Cette tendance est appelée à s’accentuer durant les mois à venir, ajoute-t-il, et sera de l’ordre de 30 à 40 %. Pour M. Aouidat, cette baisse n’est nullement «anormale». C’est un «ajustement naturel» puisque les prix pratiqués habituellement sont extrêmement élevés et ne reflètent pas la réalité du coût d’un logement. C’est beaucoup plus le résultat de la spéculation.

D’ailleurs, c’est en partie ces fortes hausses qui ont provoqués ce «ralentissement» du marché.
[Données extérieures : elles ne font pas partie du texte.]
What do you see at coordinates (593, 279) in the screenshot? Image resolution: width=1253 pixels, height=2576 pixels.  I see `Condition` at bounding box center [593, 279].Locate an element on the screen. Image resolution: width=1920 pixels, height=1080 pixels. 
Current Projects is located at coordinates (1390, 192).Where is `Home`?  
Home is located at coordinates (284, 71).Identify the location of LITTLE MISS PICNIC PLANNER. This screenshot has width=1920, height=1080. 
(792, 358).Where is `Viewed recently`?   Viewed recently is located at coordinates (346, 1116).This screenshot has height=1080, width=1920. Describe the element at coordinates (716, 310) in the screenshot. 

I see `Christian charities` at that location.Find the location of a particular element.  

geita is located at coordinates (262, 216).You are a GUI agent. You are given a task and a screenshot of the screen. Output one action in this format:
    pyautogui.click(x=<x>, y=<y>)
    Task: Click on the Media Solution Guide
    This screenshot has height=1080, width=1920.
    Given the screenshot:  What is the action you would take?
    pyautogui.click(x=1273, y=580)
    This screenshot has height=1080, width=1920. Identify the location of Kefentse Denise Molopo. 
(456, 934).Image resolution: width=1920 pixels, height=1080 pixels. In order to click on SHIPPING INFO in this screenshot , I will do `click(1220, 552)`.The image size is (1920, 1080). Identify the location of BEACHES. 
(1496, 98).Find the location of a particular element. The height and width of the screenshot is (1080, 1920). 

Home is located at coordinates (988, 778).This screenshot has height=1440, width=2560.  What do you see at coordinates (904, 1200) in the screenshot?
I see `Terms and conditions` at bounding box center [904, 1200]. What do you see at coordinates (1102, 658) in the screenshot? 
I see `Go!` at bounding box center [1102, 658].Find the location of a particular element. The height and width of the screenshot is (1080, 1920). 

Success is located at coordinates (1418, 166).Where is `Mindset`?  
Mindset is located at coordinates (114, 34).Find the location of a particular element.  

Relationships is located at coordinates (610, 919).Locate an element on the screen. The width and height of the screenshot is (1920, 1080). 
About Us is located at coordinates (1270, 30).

Mais la cause principale reste liée aux différents programmes de logements lancés par les autorités, surtout ceux des formules AADL et LPP. Les prix de ces deux formules, même celui du LPP, reste très loin de ceux pratiqués par les promoteurs immobiliers et les particuliers. «Les différents programmes de logements lancés par le gouvernement et le fait que beaucoup de demandeurs se soient rabattus sur la location sont des facteurs favorisant la baisse des prix de cession», a déclaré Aouidat.

Deux autres facteurs pourraient y être également liés. D’un côté, il y a la mesure prise par le gouvernement de récupérer l’argent de l’informel. Les barons du secteur avaient, en effet, pour habitude d’investir dans l’immobilier, alors que désormais ils peuvent bancariser leurs fonds sans risque d’être inquiété. D’un autre coté, il y a l’obligation d’établir un chèque dès que la somme de la transaction dépasse les 500 millions de centimes (5 millions de dinars).